→ **THE TASK**:
Look through the data that follows and work out how many lines contain the string "agent". Nothing but that number should be given.

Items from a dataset

----------

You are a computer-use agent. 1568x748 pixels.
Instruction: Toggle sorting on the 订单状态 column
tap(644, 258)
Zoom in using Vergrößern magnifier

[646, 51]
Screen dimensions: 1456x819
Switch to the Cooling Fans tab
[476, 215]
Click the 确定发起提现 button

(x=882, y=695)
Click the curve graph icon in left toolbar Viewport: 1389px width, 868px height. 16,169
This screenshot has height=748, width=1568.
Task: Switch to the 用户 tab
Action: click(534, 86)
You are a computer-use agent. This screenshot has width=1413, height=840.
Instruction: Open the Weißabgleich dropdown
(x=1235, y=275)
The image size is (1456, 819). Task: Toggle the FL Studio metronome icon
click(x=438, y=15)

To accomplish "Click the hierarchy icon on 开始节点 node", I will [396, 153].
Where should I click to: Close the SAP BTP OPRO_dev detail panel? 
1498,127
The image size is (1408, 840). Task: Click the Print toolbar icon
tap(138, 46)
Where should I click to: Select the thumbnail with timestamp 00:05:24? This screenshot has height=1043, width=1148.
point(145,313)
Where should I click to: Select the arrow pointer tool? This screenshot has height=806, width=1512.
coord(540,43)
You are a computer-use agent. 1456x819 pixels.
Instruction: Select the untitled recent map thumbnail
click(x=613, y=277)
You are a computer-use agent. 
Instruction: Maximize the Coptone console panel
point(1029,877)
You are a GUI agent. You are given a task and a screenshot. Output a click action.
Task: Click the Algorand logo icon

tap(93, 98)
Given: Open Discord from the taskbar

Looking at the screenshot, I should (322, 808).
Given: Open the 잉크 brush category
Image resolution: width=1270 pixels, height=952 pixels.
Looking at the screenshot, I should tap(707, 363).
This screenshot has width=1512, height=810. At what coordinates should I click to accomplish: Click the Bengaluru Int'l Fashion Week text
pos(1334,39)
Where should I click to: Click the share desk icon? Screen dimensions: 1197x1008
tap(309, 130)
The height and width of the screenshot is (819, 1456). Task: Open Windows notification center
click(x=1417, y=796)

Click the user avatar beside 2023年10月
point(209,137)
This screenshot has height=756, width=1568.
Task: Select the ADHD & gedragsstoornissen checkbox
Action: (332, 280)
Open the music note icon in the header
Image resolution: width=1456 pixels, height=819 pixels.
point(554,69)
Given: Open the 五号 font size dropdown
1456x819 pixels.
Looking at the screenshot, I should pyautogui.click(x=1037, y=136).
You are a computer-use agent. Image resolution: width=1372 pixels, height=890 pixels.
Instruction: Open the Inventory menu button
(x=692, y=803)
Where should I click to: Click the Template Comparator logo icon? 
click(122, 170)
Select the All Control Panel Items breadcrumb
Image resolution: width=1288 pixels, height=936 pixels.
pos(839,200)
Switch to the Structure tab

----------

→ **EXERCISE OUTPUT**:
6